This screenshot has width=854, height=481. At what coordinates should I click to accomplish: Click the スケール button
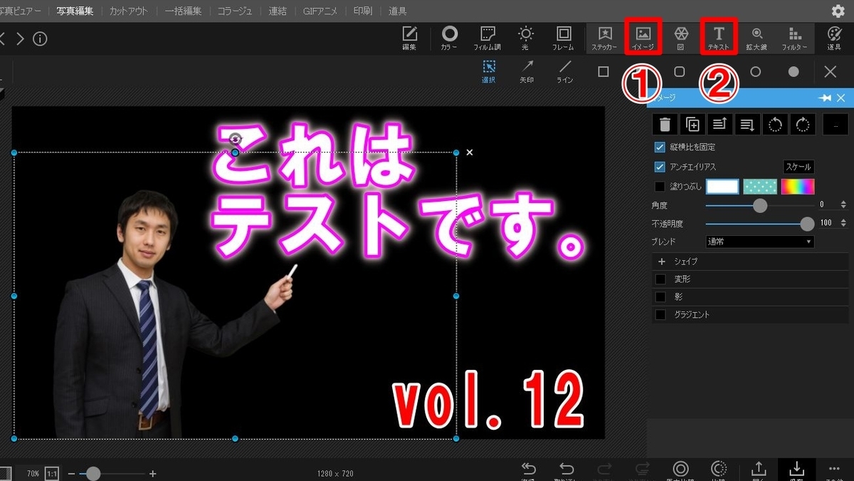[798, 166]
------------------------------
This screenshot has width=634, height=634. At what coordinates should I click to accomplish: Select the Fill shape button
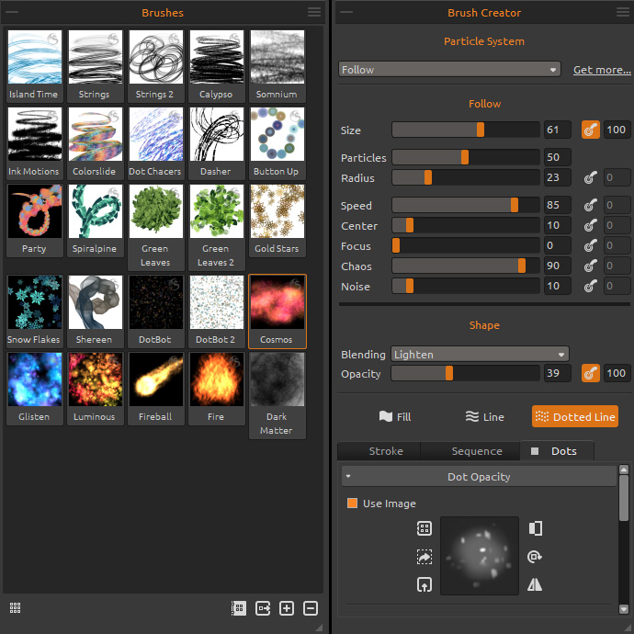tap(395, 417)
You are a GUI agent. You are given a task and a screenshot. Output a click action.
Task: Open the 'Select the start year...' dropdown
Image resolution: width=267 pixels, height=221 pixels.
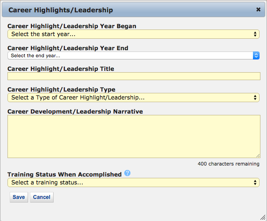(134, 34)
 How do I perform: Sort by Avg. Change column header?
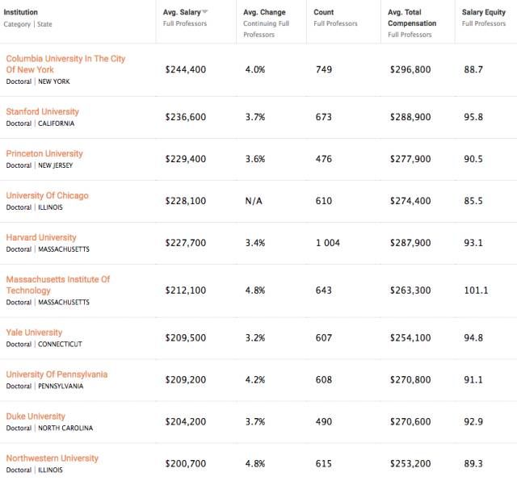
------------------------------
### What is expected
Here the job is to copy the stretch of records from the line containing "This screenshot has width=634, height=634." through the line containing "How do I perform: Sort", word for word. Leave every picture out.

### Result of this exercise
This screenshot has width=634, height=634. At what coordinates should I click to accomplish: Select the Fill shape button
tap(395, 417)
You are a GUI agent. You are given a task and a screenshot. Output a click action.
Task: Open the 'Select the start year...' dropdown
Image resolution: width=267 pixels, height=221 pixels.
(134, 34)
 How do I perform: Sort by Avg. Change column header?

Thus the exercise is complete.